Thomas cited a food tax in Denmark that was introduced in 2011. This measure led to intense job losses and consumers went food shopping in Germany. Also, there have been no scientific studies to show any positive health benefits from the tax, the organization said.
ECN sought comment from Thomas, but there has been no response as of yet.
Ontario Health Minister Deb Matthews said that the province appreciates the recommendations from the OMA.
“Prevention and staying healthy is a key pillar of my Action Plan for health care. We know that obesity in childhood contributes to the rise in life-long chronic diseases, such as diabetes, cancer and heart disease,” said the health minister in a statement emailed to ECN. “That’s why we’re taking on the challenge of reducing childhood obesity and have brought together experts from across the province at our Healthy Kids Panel who will provide recommendations on how we can meet our challenge.”
This new proposal comes as cities in the United States have been introducing or considering bans on certain junk food items.

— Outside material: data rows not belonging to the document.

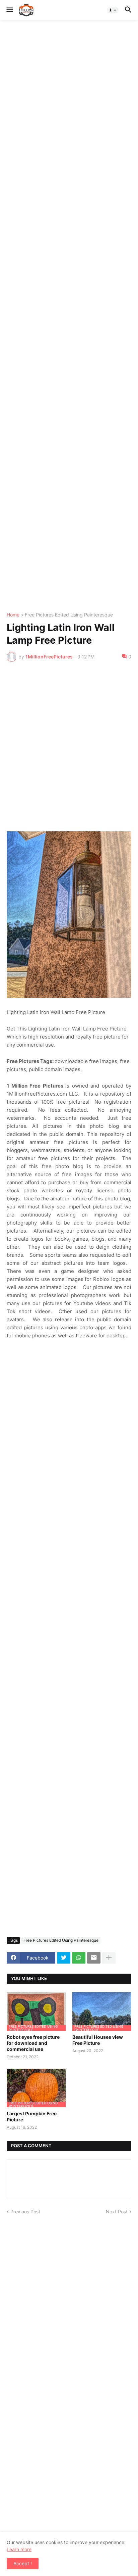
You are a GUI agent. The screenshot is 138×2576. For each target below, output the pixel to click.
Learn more (19, 2549)
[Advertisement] (69, 316)
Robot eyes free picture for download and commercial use (33, 2043)
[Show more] (109, 1958)
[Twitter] (63, 1958)
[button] (9, 10)
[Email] (93, 1958)
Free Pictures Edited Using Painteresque (69, 614)
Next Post (117, 2211)
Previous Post (25, 2211)
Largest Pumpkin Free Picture (32, 2116)
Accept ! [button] (22, 2563)
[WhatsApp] (78, 1958)
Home (13, 614)
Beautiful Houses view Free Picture (97, 2040)
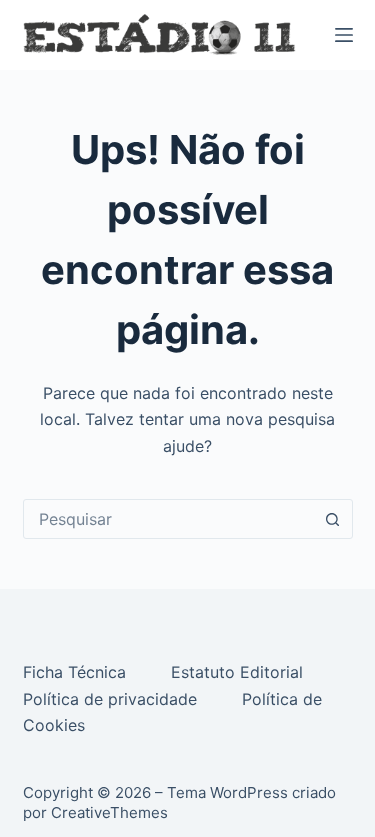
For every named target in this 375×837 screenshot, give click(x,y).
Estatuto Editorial (239, 672)
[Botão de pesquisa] (333, 519)
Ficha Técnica (77, 672)
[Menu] (344, 35)
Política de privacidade (112, 699)
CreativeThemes (109, 812)
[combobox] (169, 519)
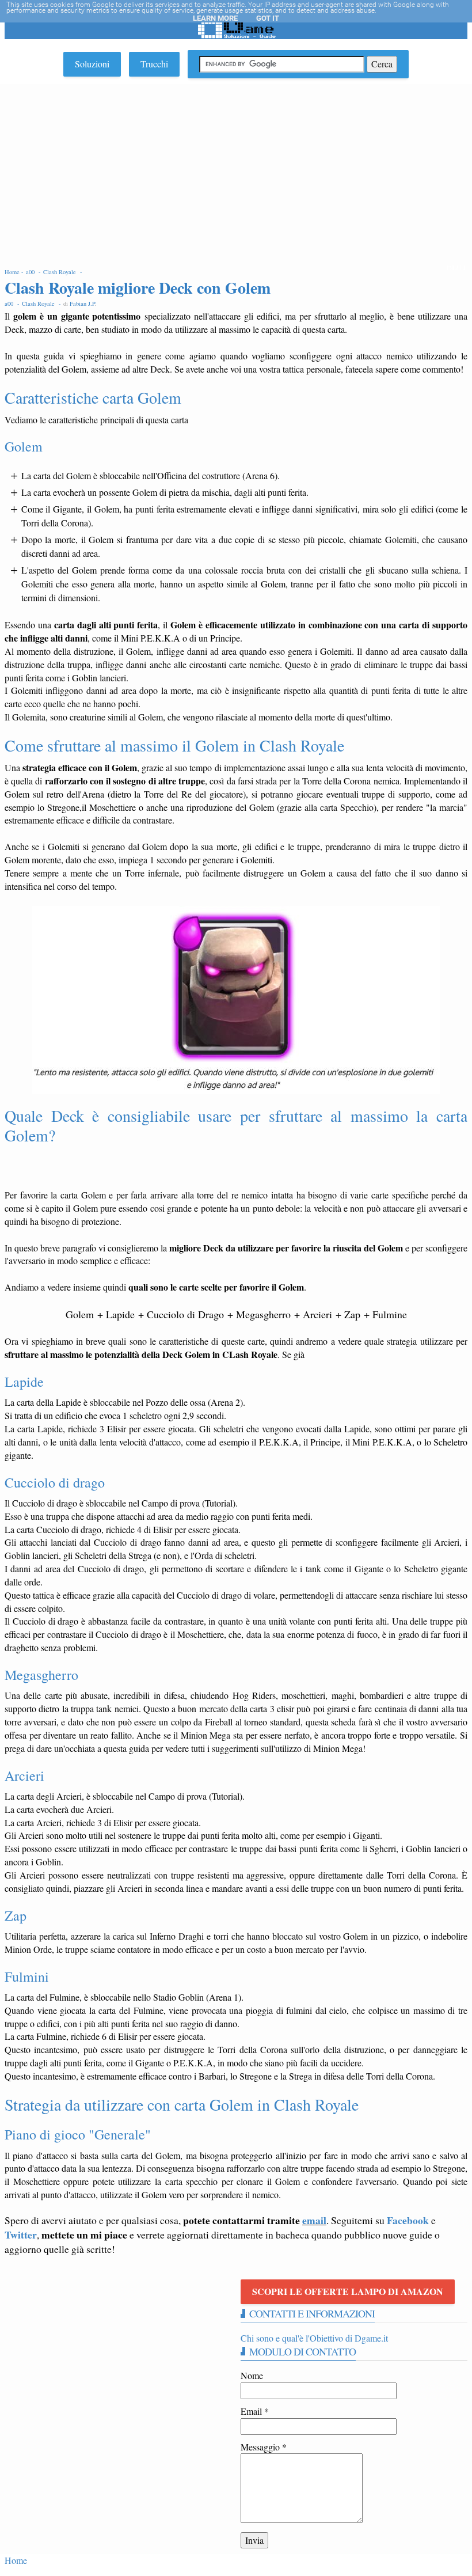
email (314, 2220)
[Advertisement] (236, 170)
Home (16, 2560)
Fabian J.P (82, 303)
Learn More (215, 18)
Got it (267, 18)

Last month, New York City made the news worldwide after Mayor Michael Bloomberg banned the sale of large sodas and other sugary drinks at restaurants, street carts and movie theaters. Meanwhile, the District of Columbia council is debating on whether or not it should support a ban on large sugary beverages.
Pedro Ribeiro, spokesperson for Mayor Vincent C. Gray, told the Washington Post that the proposal “sounds interesting,” but there have been no plans to push for such an idea at this time. “We’d have to have lots of hearings, and we’d have to look at lots of science before deciding on something like that.”